■ **ANGEZEIGTER TEXT**
Franz Keßler (Heimatforscher)

Arnsberger Heimat- und Geschichtsforscher

Franz Keßler (* 15. Mai 1906 in Hagen; † 1945 bei Danzig) war ein Arnsberger Heimat- und Geschichtsforscher, welcher durch eine Auseinandersetzung mit dem nationalsozialistischen Arnsberger Landrat Heinrich Teipel im Jahr 1937 lokale Bekanntheit erlangte.

Franz Keßler ist am 15. Mai 1906 als Sohn des Lokomotivführers Franz Keßler und der Berta Spindeldreher in Hagen zur Welt gekommen. Er war der einzige Sohn und das jüngste Kind in der neunköpfigen Familie.

Als Franz Keßler noch nicht einmal zwei Jahre alt war, verunglückte sein Vater im März 1908 bei einem Arbeitsunfall und erlag wenige Tage später am 15. März 1908 seinen Verletzungen. Daraufhin zog die Witwe mit ihren Kindern nach Arnsberg. Keßlers Mutter verstarb einige Jahre später im Mai 1916. Franz Keßler verließ nun die Volksschule in Arnsberg und besuchte von 1917 bis 1920 die Missionsschule St. Xaver in Bad Driburg.

■ **AUSGANGSDATEN**
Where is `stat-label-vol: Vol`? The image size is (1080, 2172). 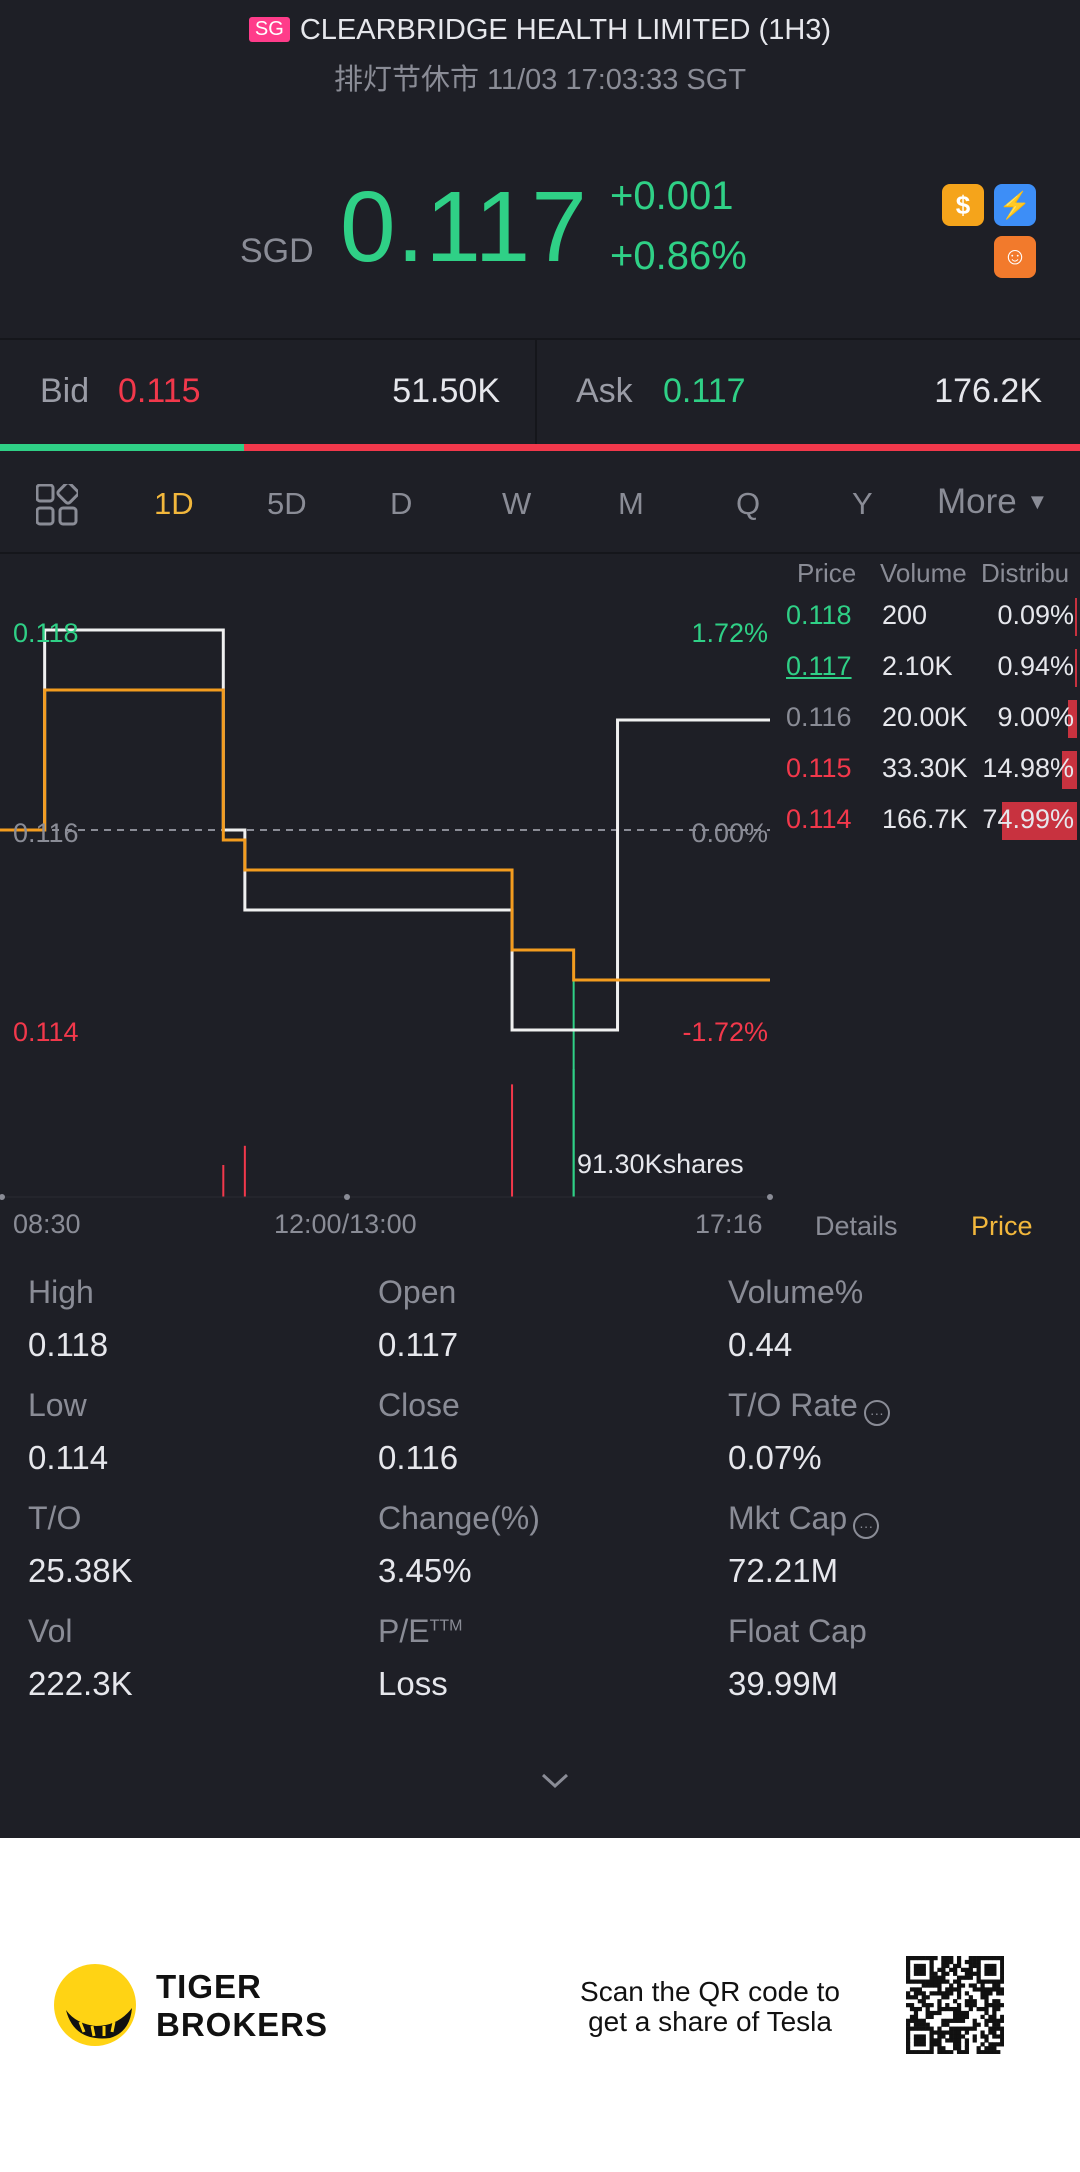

■ **ZU ERLEDIGENDE AUFGABE**
Schreibe den Text über Franz Keßler von „Franz Keßler ist“ bis einschließlich „der neunköpfigen Familie.“ noch einmal ab und ersetze darin „Lokomotivführers“ durch „Eisenbahners“.

■ **ANTWORT**
Franz Keßler ist am 15. Mai 1906 als Sohn des Eisenbahners Franz Keßler und der Berta Spindeldreher in Hagen zur Welt gekommen. Er war der einzige Sohn und das jüngste Kind in der neunköpfigen Familie.